In March 2004 Women and Social Movements, which now published quarterly, began to include digitized versions of books and pamphlets related to women and social movements in the U.S. Initially these volumes focused on one hundred years of the woman suffrage movement, 1830–1930, including the six volumes of The History of Woman Suffrage (1881–1922) edited by Elizabeth Cady Stanton, Susan B. Anthony, and other leaders of the woman suffrage movement and all the proceedings of the three national conventions of anti-slavery women held in the 1830s and of the Seneca Falls Convention and the National Women's Rights Conventions held between 1848 and 1870. Alexander Street Press has provided detailed indexing and database searching for these and other resources on the site, greatly improving its scholarly utility. A Dictionary of Social Movements and a Chronology of U.S. Women's History, both especially prepared for the website, provide users unique subject access to both document projects and full-text sources on the site. Book reviews and website reviews were also incorporated into each issue.

===Scholar's Edition===
In March 2007 Sklar and Dublin began co-publishing with Alexander Street Press a greatly expanded version of the database—the Scholar's Edition of Women and Social Movements. This edition features an online archive of all publications by federal, state, and local commissions on the status of women since 1963. Constituting 90,000 pages of documents collected from over 300 repositories, these commission publications offer a major new set of sources for research on the lives of American women since 1960. In addition, the Scholar's Edition includes the first electronic version of Harvard University Press's five-volume biographical dictionary, Notable American Women (1971–2004), which is fully indexed and searchable.

With Volume 13 (2009) the publication schedule of Women and Social Movements became semi-annual, publishing in the spring (March) and fall (September) due to the larger size of each issue requiring a longer production schedule. Each issue now includes three document projects or document archives—along with book reviews, notes from the archive, teaching tools, and full text sources.

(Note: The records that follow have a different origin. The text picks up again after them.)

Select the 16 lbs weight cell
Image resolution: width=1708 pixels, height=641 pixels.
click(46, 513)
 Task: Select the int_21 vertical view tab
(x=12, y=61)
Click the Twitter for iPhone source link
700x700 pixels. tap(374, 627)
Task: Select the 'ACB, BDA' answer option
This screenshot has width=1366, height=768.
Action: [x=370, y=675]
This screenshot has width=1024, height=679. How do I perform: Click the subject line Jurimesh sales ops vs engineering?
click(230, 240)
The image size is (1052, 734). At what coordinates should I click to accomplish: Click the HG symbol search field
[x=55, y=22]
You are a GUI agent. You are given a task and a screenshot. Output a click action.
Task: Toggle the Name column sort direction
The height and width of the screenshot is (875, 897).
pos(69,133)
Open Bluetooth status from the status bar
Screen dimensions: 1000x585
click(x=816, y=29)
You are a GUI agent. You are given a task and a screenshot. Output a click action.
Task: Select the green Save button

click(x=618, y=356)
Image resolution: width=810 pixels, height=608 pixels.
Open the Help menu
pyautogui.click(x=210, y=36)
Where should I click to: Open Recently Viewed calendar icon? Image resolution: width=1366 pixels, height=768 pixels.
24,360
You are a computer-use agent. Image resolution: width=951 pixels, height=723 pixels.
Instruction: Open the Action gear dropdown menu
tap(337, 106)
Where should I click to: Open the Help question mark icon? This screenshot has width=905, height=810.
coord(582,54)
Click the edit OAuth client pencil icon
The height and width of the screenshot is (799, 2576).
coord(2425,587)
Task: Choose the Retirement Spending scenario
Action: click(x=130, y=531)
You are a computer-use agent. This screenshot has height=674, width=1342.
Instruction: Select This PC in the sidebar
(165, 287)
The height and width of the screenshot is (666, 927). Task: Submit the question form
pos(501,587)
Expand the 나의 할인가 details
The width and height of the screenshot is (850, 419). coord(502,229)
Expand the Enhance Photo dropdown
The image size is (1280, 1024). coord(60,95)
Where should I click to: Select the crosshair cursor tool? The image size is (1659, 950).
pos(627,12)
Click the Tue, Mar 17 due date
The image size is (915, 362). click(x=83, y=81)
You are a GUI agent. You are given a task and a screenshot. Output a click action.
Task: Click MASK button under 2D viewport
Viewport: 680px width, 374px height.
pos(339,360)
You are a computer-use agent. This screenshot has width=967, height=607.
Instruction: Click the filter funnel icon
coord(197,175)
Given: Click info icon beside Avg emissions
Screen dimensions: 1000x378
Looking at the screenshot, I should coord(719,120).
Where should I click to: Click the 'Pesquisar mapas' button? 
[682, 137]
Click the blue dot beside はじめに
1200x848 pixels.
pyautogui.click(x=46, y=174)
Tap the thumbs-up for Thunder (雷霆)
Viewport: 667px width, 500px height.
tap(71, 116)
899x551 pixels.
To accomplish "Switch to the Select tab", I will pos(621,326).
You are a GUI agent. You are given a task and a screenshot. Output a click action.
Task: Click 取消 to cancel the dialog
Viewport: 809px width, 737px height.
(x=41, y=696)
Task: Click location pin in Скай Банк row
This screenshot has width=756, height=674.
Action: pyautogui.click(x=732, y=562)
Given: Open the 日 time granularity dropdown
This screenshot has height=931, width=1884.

===International Edition===
With the assistance of a large advisory board, Sklar and Dublin developed an ambitious plan to create an online archive of women's international activism. The two traveled extensively, and ultimately, materials from over 250 libraries in the US and abroad, were included in a second International database. Women and Social Movements International 1840 to Present, began in 2008, was completed in 2013. consisting of 25 scholarly essays, over 4,600 sources of published and manuscript resources, as well as links to 124 online resources. The database includes the same metadata rich search functions as the U.S. version, but also allows users to create their own playlists of documents, images, and videos.